We are supposed to have a hotline between Uri and the other side. Even that communication link remains disrupted. We want to be able to use it. But they are not maintaining their end. My perception is that the other side is not interested in allowing field formation contacts. Every time the line is out on our side, we maintain it, they don’t. Communication is possible only through Delhi.
• It is generally understood that the foreign militants are battle hardened and very ‘competent’.
If they are so battle hardened, then why don’t they stage an ambush? There has been zero ambush. They are scared to even snipe at convoys. They are cowards. They only fight when they are cornered.
• They don’t surrender?
They have no business to be here. They will be shot. The local boys we give a chance to surrender. The question is, why is he here? He is not a part of this society. We are not enthusiastic about his surrender. We want to send a message: You come here, you will be shot!
• What is the strength of local militants vis-a-vis the foreign militants?

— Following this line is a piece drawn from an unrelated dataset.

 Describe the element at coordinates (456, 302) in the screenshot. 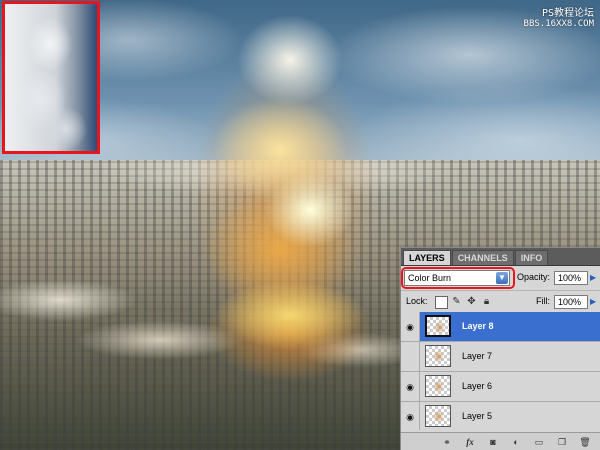

I see `brush-icon: ✎` at that location.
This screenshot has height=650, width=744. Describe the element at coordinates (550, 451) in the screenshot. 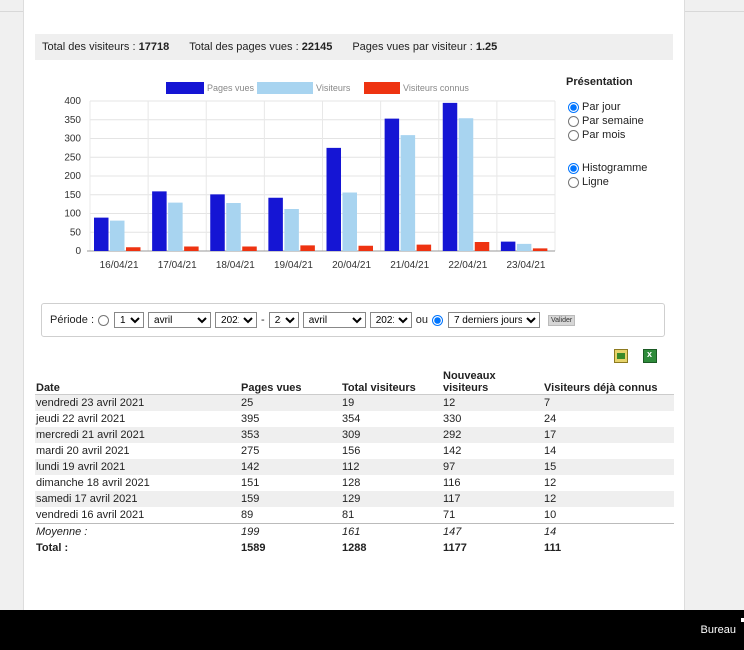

Some 47 percent of the militants killed were foreigners. From that we can deduce that the number of foreigners active make up about 70 percent of the militants. The local component is about 20 to 30 percent. I have gone to every village and mapped the local boys missing. The largest group has about 400 to 500 active militants.
• There have been strong rumours of the Taliban being active in Kashmir. Is there a reason to be anxious?
There are no Taliban on the ground. We’ve killed close to 700 militants this year. At least one of them should have had a Taliban linkage. As of today, there is no Taliban activity. In any case, it is not a matter of concern. Kashmir society is suffused with Sufism. They are more liberal and better educated than Afghan society. The Hanafi and Wahabi influence there make fundamentalism more acceptable. Here, who will accept the Taliban? Not the women.
• Human rights activists accuse the army of blasting houses and killing civilians.
You have to understand. In one instance in south Kashmir, there were three militants in a house. The people from the adjoining houses all came out. The owner of the house in which the militants were hiding, was a known sympathiser. He didn’t come out. So what do you do, leave the house alone? The militants keep firing. Who is using civilians as shields—us or them? Earlier, my troops would enter and search the house. We lost so many men in the process. For what purpose, it is stupidity of the highest order. What can be done with a bullet need not be done by a man entering and exposing himself.
• But in the process, you are alienating civilians.
No, wherever a house was blasted, the people said, it was necessary. We even reconstructed the houses. Houses can be rebuilt but I can’t get back my men.